**WORK INSTRUCTIONS**
**a.** In the post about nerve pain, since what age has the writer had this pain?
**b.** Continue the post about nerve pain, picking up after its final sentence comparing the pain to a desert electrical storm.

=== EXERCISE TEXT ===

Still searching for answers

I’ve had yet another lengthy flare-up of nerve pain. I waited to write because, really, what is the point of peeling that onion of anger and frustration once again? It’s not like this nerve pain recedes completely. It’s been a faithful visitor to me for decades (since age 11). Its visits have become frequent and longer lasting over the years, especially in the past year and a half, with the exception of the six month period immediately following my spine surgery. I had minimal nerve pain during those six months. It’s possible that I lost of bit of my “tolerance” for this pain during those six months, kind of like how one needs to get acclimated to cold all over again at the beginning of winter. Still, you’d think I’d have built that tolerance back by now.

It’s becoming clearer to me that I may not find an answer or a ready narrative for my pain. I recently read a book called Drug Dealer, MD by Anne Lembke, MD (Johns Hopkins Press). While this volume is really a textbook for college classes addressing the opiate crisis, it did have some concepts I found very helpful to my situation. Lembke stresses that story creation is a fundamental part of both culture and identity.  Like every culture, mine has common stories about illness, about pain. There’s a good chance I’m going to pursue one or more those stories to get relief, and the doctors who have treated me and will treat me have their own stories.

I feel lucky that one particular story was not available to me: long-term opiate therapy. Had I gotten surgery for my ruptured L4/L5 disc earlier in time (and my disc ruptured many years ago, unbeknownst to me, actually), this may have turned out differently. I think it was a bad collision of opportunism on one side and compassion on the other that lead to a whole generation of back pain patients getting hooked on opiates. No one can convince me that opiates work long-term at safe doses, and I don’t think they help with nerve pain. There’s also the proverbial elephant in the room, or the colon, if you will, constipation. Why in the world in the world would I want to lay a pile of bricks and mortar on top of the mess I’ve already got going on down there?

I used the term back pain the preceding paragraph, but that is also a source of contention for me. In reality, I don’t often have back pain, and when I do, it quickly resolves itself. No matter how many times I’ve tried to correct the matter in the past and present tense, my appointment records and the like still indicate that I have back pain. Is there is just no diagnostic category for what ails me? I have spinal stenosis, assorted bad discs, and the like. I have radicular nerve pain that is intermittent and moderate to severe when it flares up. Years ago I saw an electrical storm from a highway in the New Mexico desert. The nerve pain feels like that storm looked.

=== SOURCE DATA ===

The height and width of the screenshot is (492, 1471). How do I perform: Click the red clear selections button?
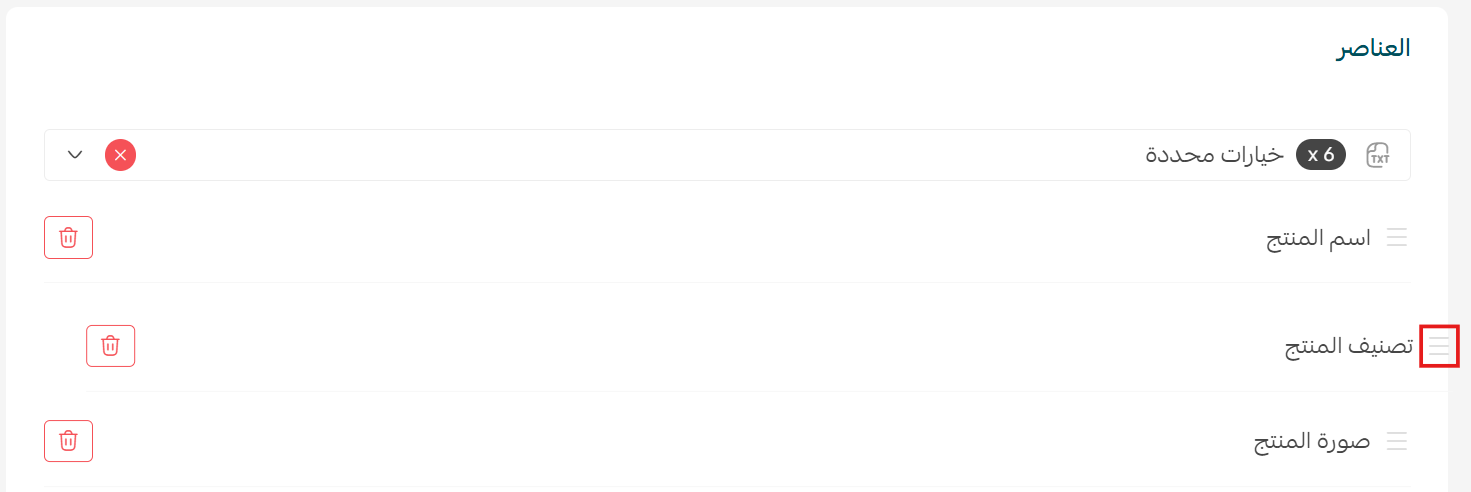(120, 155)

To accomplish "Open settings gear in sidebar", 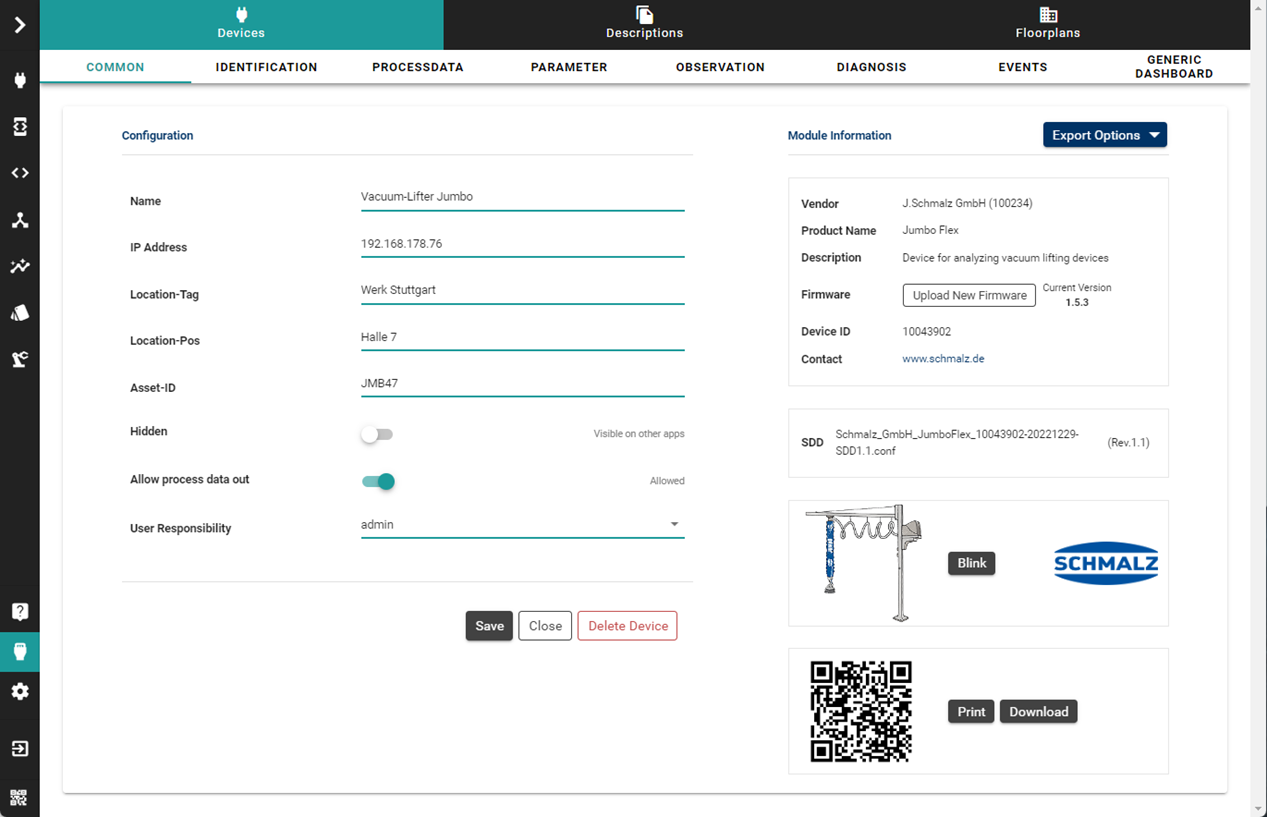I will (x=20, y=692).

===

**ACTIVITY ANSWERS**
**a.** Since age 11.

**b.**
The pain seems to be a function in part of the pace of my movement. This is most evident when I am walking. Slow walking or waiting in line can be an agony to me, but faster walking usually gives me no trouble. Why is it that I can walk miles in a day but I can’t stand in place for more than a couple minutes?

This is the moment when I recall something that my sister, who is a fellow nerve pain/spinal stenosis patient, used to say to me in the midst of our various sibling rivalries, “Nobody knows and nobody cares.”

That may sound radically cynical, but there’s a vital truth in it for chronic pain patients: you are chronic because nobody yet knows how to fix your pain, and if they do not care, do not go back.

I don’t know where to turn next for getting treatment for this nerve pain. The first thing I’ve learned is that any treatment can have unintended consequences. When I had L4/L5 fusion with disc replacement last year, the indication was advanced disc degeneration and severe spinal stenosis. I had significant numbness in my left leg, urinary issues, and the like. I did have sciatica in the months leading up the surgery, but nothing as troubling as the nerve pain I’ve felt in the past nine months.

Long story short, surgery was the treatment of choice for what ailed me. I knew that the discs above the one replaced were not in great shape, but I did not think they would give me trouble so quickly. By the way, despite the nerve pain L3/L4 is generating, it is nowhere near qualifying for surgical removal. The one that did get removed, L4/L5, was so herniated it compressed my spinal cord on one side. It remains a mystery to me why it took so many years for me to feel pain or other symptoms from the L4/L5 rupture.

Next, I had the epidural injection. I wasn’t thrilled with this treatment. The relief I had was partial, and it lasted for six weeks. After this injection, I had nerve pain in new locations like my toes and neck. When the L3/L4 returned, it was mirrored to the right side, too. Now I have nerve pain in all four quadrants of my body. I cannot claim a cause-and-effect relationship here, but I will tell you to be very careful when you open the proverbial Pandora’s box of the central nervous system, especially if you come from a family with a history of migraine or fibromyalgia as I do. It’s not that I feel more pain than I did before I had the epidural; it’s coming from many more locations than it did before.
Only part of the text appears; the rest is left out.